Hamm, who was president and CEO of Homefield in Grafton, Mass., said the $879 million-asset Newburyport Savings viewed his time at a credit union as a strength.
“I think they wanted to bring in a different skill set,” Hamm said. “Part of what made me attracted to them was a strong background in technology … and a feeling that a credit union wasn’t necessarily a bad thing.”
While it is more common for credit unions to hire bankers, industry observers said they expect more banks to recruit credit union employees.
“With unemployment as low as it is today, the fight for talent is significant and organizations need to be smart and more creative about where they are attracting new talent,” said Susan Pardus, a partner with KL Search Group.
At the same time, there are fewer differences between credit unions and community banks.
Larger credit unions, in particular, have similar branch structures and offer comparable products and services. Many credit unions have boosted commercial lending in recent years by hiring bankers, Pardus said.
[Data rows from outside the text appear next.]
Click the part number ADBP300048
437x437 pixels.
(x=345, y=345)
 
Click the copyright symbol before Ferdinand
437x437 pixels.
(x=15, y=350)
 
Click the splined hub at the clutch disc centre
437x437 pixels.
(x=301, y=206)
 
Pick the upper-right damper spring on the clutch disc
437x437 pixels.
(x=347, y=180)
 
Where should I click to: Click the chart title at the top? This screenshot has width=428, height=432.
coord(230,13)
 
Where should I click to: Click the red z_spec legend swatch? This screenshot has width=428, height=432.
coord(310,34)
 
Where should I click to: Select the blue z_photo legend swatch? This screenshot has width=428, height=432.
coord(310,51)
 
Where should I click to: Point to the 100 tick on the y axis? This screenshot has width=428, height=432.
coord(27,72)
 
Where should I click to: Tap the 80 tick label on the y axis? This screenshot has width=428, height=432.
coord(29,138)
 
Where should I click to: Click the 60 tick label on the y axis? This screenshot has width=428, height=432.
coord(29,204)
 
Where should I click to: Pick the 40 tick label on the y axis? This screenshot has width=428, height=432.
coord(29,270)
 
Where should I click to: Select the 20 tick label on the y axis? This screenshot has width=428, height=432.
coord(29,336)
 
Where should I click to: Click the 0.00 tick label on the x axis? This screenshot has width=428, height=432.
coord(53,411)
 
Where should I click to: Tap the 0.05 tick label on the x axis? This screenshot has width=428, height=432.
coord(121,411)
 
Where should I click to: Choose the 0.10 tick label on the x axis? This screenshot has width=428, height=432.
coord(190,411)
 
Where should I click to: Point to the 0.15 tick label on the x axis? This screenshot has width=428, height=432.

“The distinction between credit unions and banks is just waning — it’s a depository that provides multiple services and products,” said Arthur Warren, an executive board and compensation adviser. “You have to go where the talent is. If you can’t hire out of a pure bank, cooperative or mutual, then you go where the talent is to solve your business problem.”
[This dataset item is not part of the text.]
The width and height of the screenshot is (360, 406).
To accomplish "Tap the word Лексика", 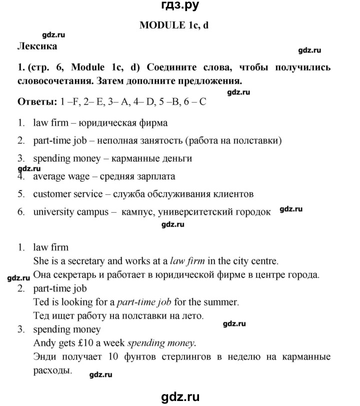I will [37, 47].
Some key distinctions remain.
Banks and credit unions generally have different corporate governance structures; credit unions rarely pay board members. At the same time, banks tend to rely more on fee-income.
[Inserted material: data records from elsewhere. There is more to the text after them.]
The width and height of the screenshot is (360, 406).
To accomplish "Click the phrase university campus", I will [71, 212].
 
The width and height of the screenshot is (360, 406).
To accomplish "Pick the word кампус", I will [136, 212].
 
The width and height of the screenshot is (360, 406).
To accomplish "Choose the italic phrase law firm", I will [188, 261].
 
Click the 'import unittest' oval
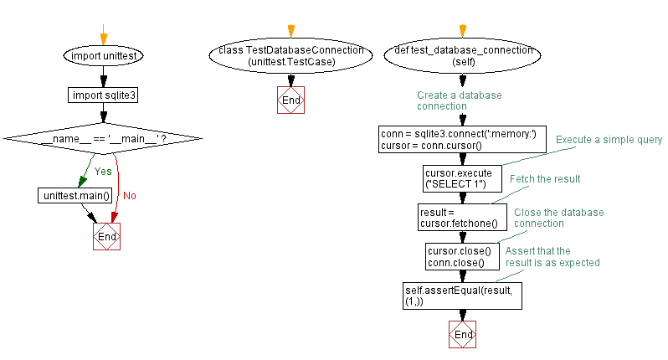pos(104,56)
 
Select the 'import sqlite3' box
pos(104,95)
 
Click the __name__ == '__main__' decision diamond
pos(103,137)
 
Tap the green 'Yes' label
pos(103,171)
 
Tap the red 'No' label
pos(130,196)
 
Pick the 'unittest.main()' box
pos(75,195)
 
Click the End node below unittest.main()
pos(107,237)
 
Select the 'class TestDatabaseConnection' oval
pos(290,56)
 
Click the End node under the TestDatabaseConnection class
pos(290,100)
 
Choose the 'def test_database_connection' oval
pos(463,56)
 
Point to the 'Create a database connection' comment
pos(460,100)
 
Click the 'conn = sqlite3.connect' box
pos(462,139)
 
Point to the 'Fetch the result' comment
pos(545,179)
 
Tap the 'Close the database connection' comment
pos(558,218)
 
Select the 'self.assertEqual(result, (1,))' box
pos(463,295)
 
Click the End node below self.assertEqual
pos(463,334)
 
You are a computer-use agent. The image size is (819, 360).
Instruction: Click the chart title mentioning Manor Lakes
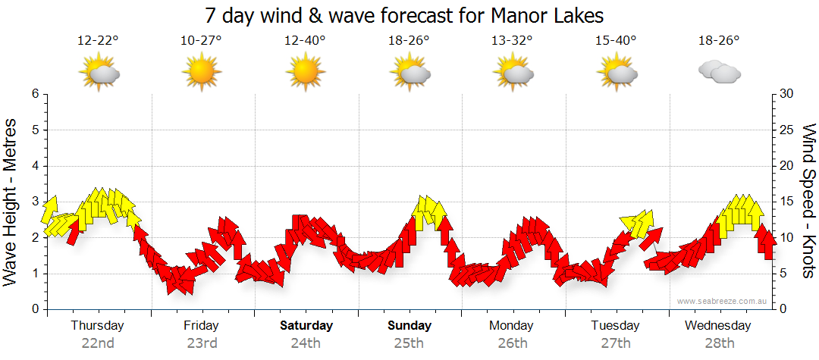click(x=404, y=15)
There are some barriers to entry, said Mike Juratovac, a senior client partner with Korn Ferry in Los Angeles. He added that he hasn't seen many instances of banks hiring credit union executives.
“Most banks probably don’t look at credit union leadership as necessarily aligned,” Juratovac said. “I think credit union executives have been challenged to make that transition, while the other way around is more common.”
There is also longstanding tension between the banking and credit union industries due to credit unions’ tax-exempt status.
“I tell people on both sides that we really need to stop fighting over tax situations,” Hamm said. “Our real challenge comes from national companies with low costs of funds — that’s where our competition comes from — not from each other.”
A credit union executive with banking experience could be an especially attractive candidate, said Robert Voth, head of the commercial and consumer financial services practice at the executive search firm Russell Reynolds Associates.
Credit union executives tend to place a high priority on customer service, recruiters said. Those employees face minimal challenges transitioning to retail, technology and finance roles at banks, they said.
“Bankers are more open to credit union professionals today than they were five years ago,” Pardus said.
Community banks have an opportunity to improve customer loyalty, an area of strength for credit unions, said Hamm, who spent 26 years at Eastern Bank in Boston before joining Homefield.
“I believe we would benefit as community banks if we could kindle that same connection to the community,” Hamm said. “Large institutions can outprice and outlocation us, but they can’t outpeople us. I think credit unions have an advantage in building a strong bond with their members.”
Miller, who once worked at Peapack-Gladstone Bank in Bedminster, N.J., and Pinnacle Federal Credit Union, said she appreciates how more community banks are making quicker decisions. Small banks can have a larger impact on their communities than credit unions with restrictive fields of membership, she added.
“Working in the banking environment, I feel a little bit more empowered to make decisions,” Miller said. “At credit unions, it’s a little bit harder to reach out and grow because of limitations on membership.”